### Your task:
Please copy every line of the data below word for word, leaving the pictures out.

|---|

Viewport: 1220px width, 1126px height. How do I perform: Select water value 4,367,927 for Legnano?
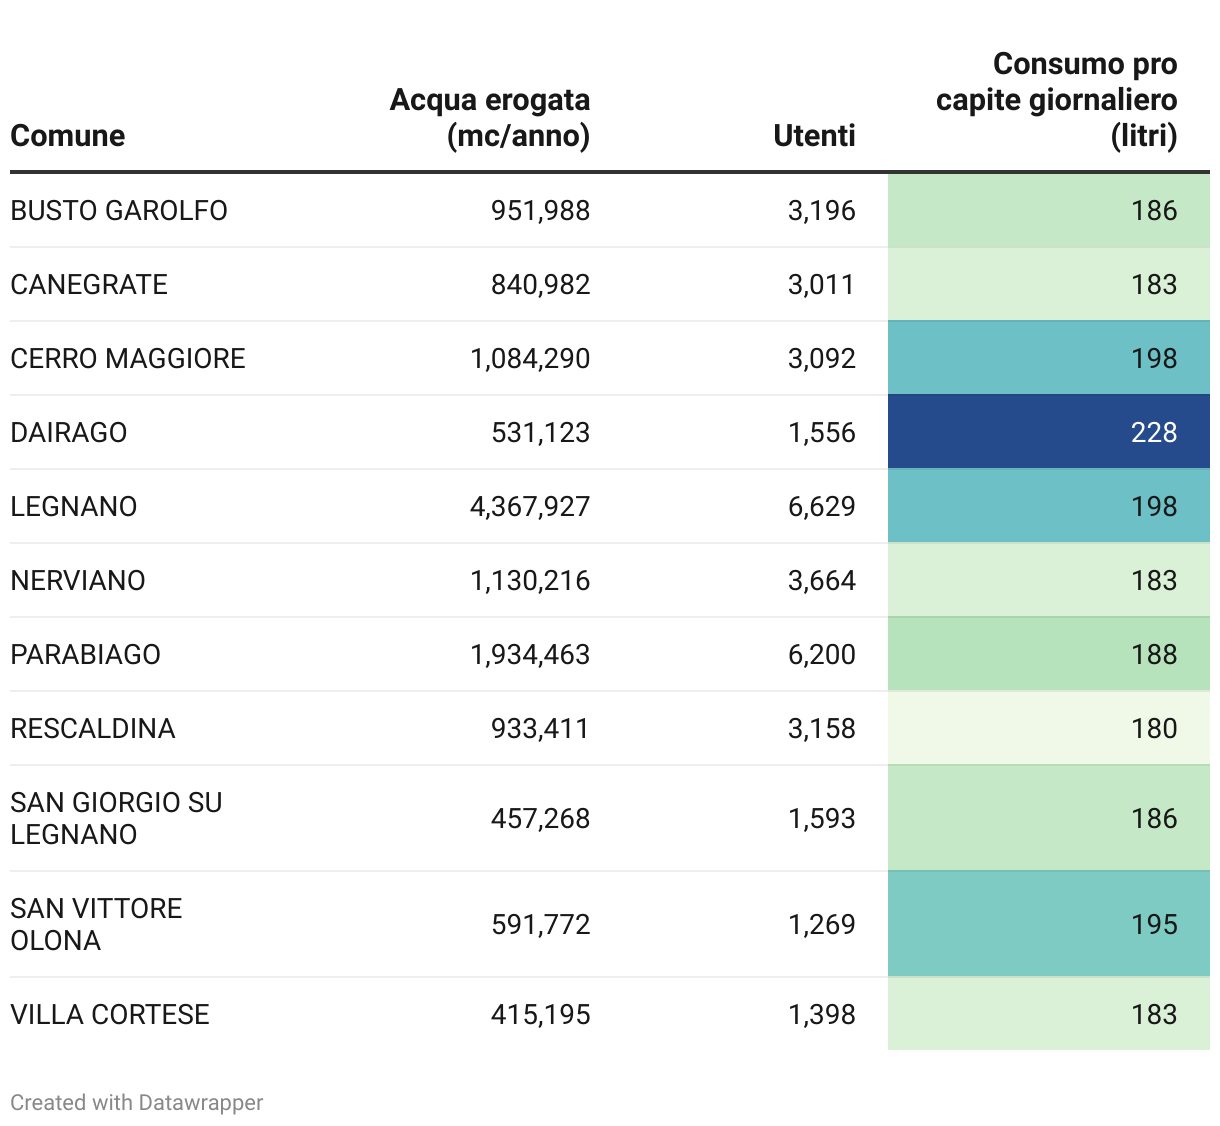coord(530,507)
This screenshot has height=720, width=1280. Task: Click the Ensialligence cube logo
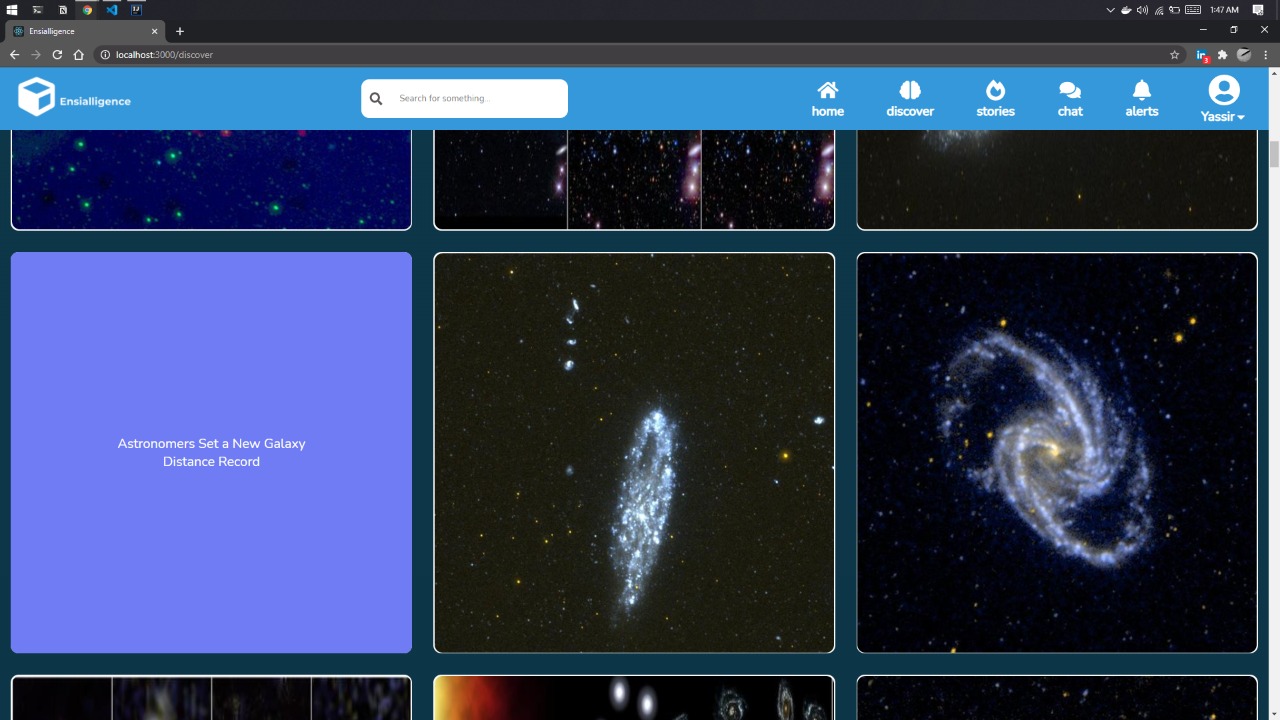[36, 96]
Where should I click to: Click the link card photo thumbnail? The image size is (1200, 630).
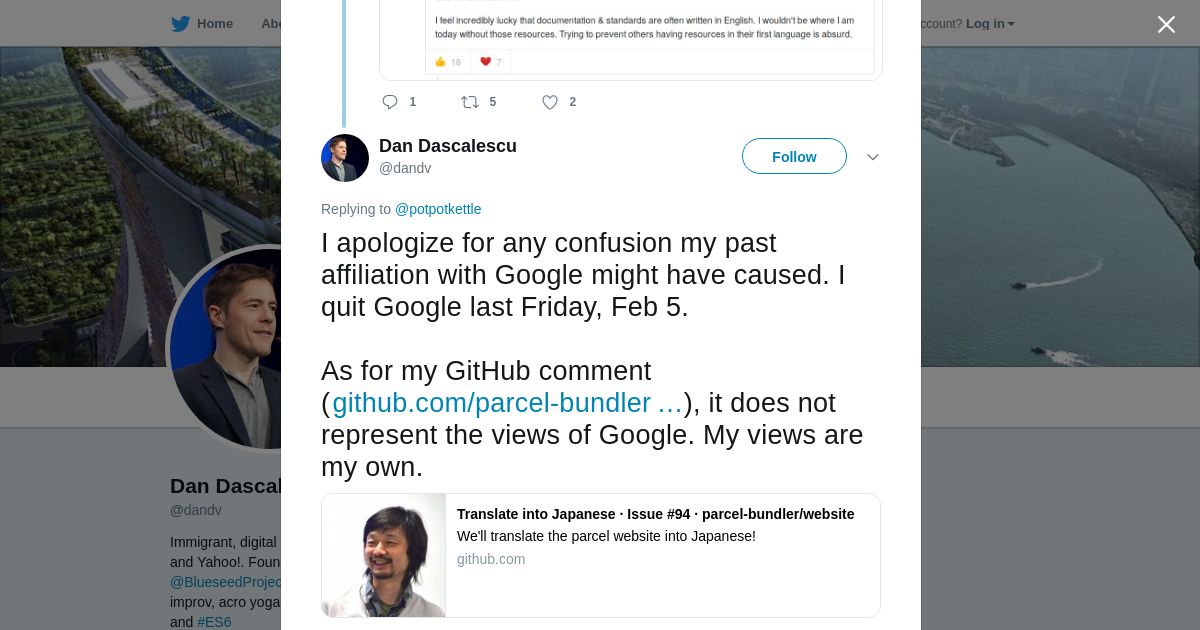click(384, 555)
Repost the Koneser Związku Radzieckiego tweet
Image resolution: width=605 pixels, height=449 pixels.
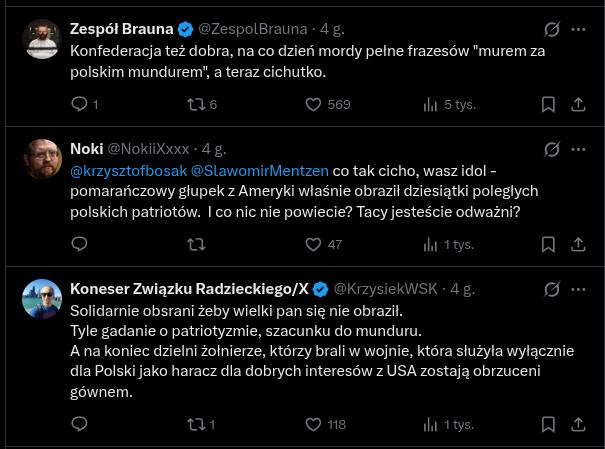point(197,424)
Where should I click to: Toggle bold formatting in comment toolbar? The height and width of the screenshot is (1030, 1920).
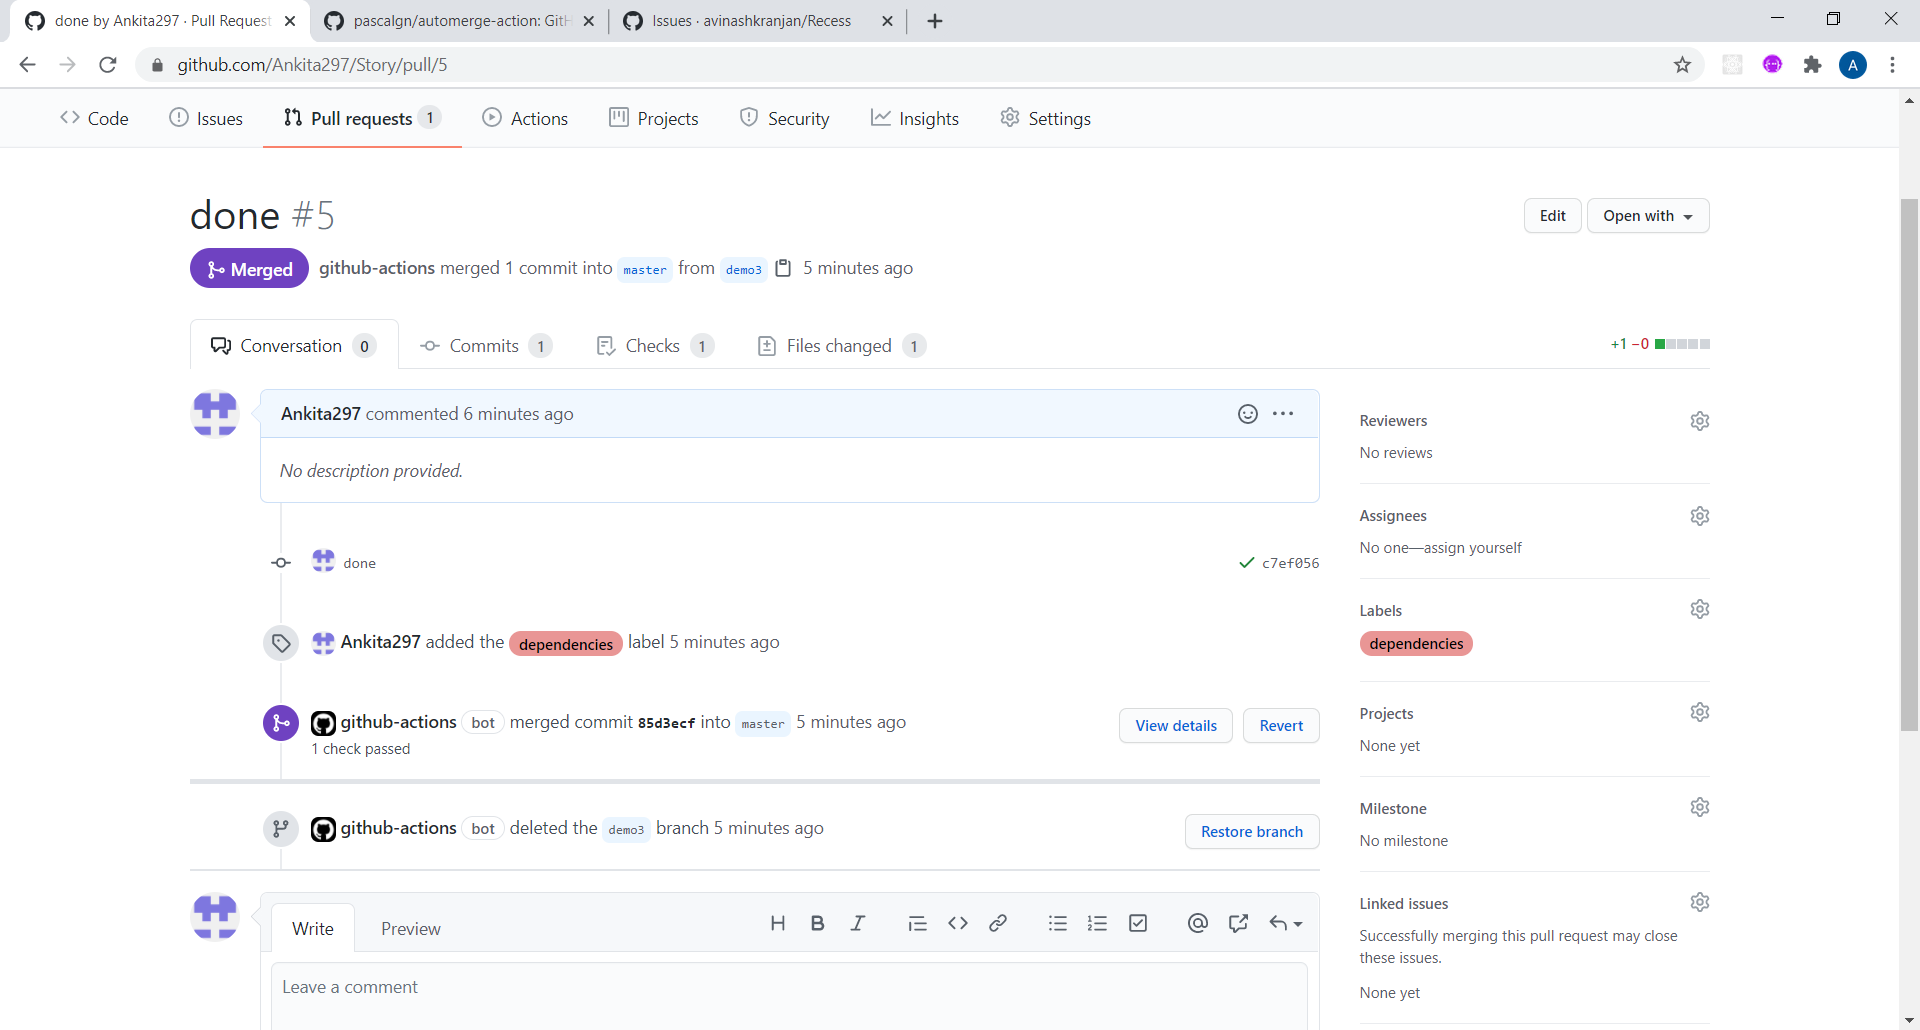[x=817, y=923]
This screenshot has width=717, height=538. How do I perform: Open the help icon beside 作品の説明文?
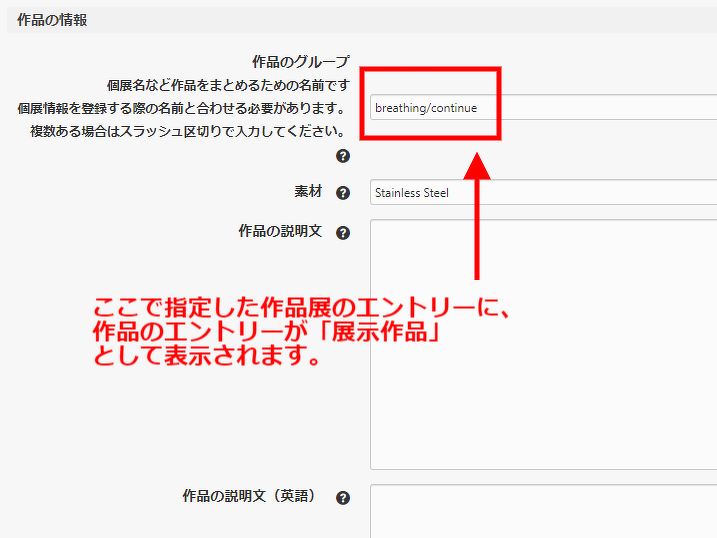pos(343,233)
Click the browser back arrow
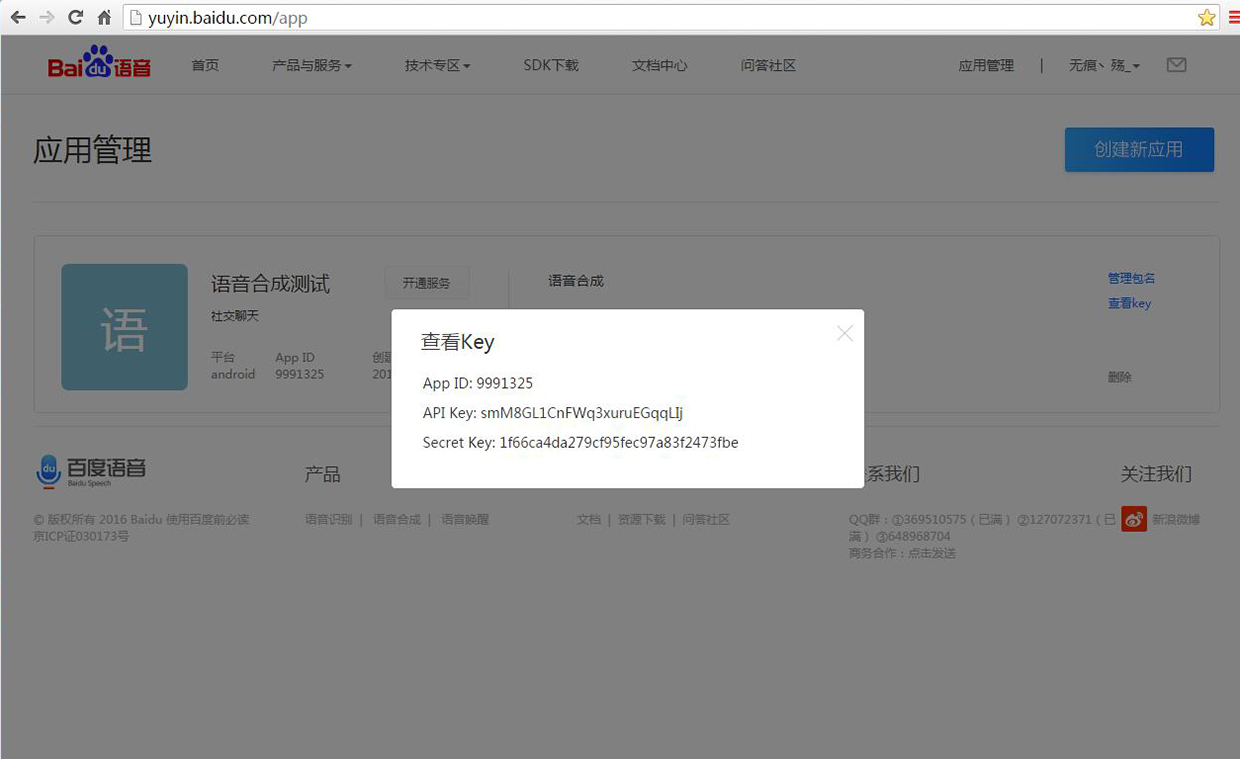The image size is (1240, 759). [17, 17]
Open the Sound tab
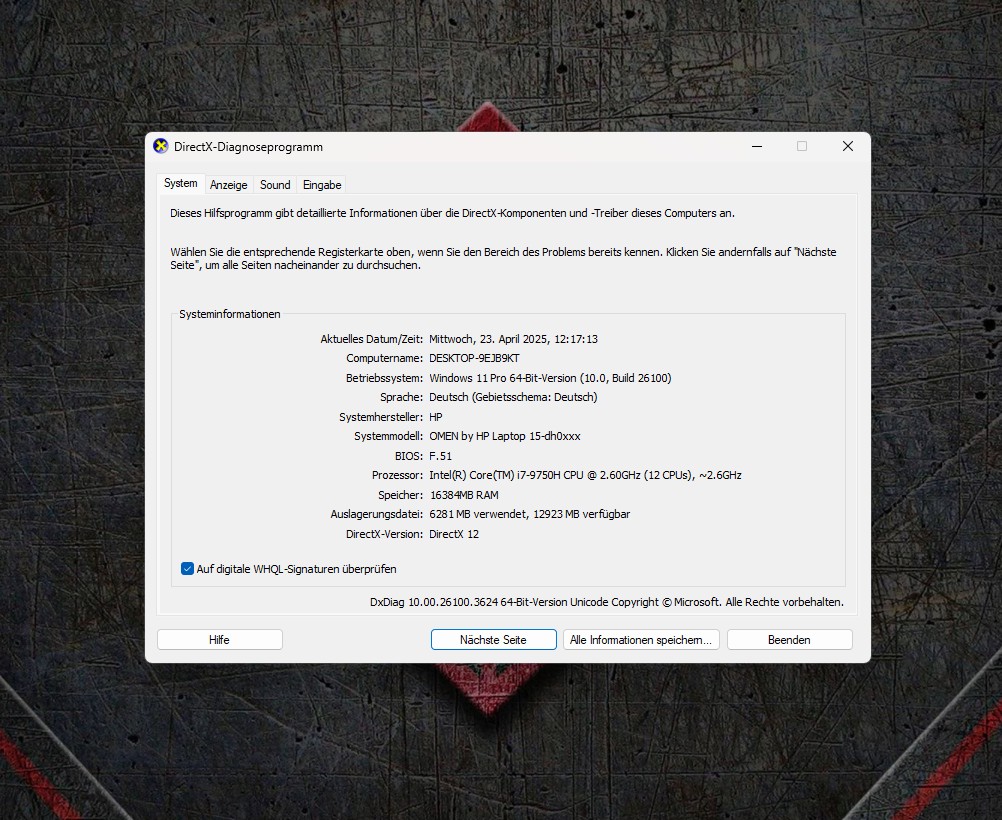 [275, 185]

|---|

### Exercise output:
Viewport: 1220px width, 1126px height. How do I perform: Select water value 4,367,927 for Legnano?
coord(530,507)
This screenshot has height=720, width=1280. Task: Click the Ensialligence cube logo
[36, 96]
Where should I click to: Click the link card photo thumbnail? The image size is (1200, 630).
click(384, 555)
Repost the Koneser Związku Radzieckiego tweet
Image resolution: width=605 pixels, height=449 pixels.
point(197,424)
Where should I click to: Toggle bold formatting in comment toolbar? The height and width of the screenshot is (1030, 1920).
[x=817, y=923]
This screenshot has width=717, height=538. How do I perform: Open the help icon beside 作品の説明文?
pos(343,233)
Click the browser back arrow
The image size is (1240, 759). [17, 17]
Open the Sound tab
 [275, 185]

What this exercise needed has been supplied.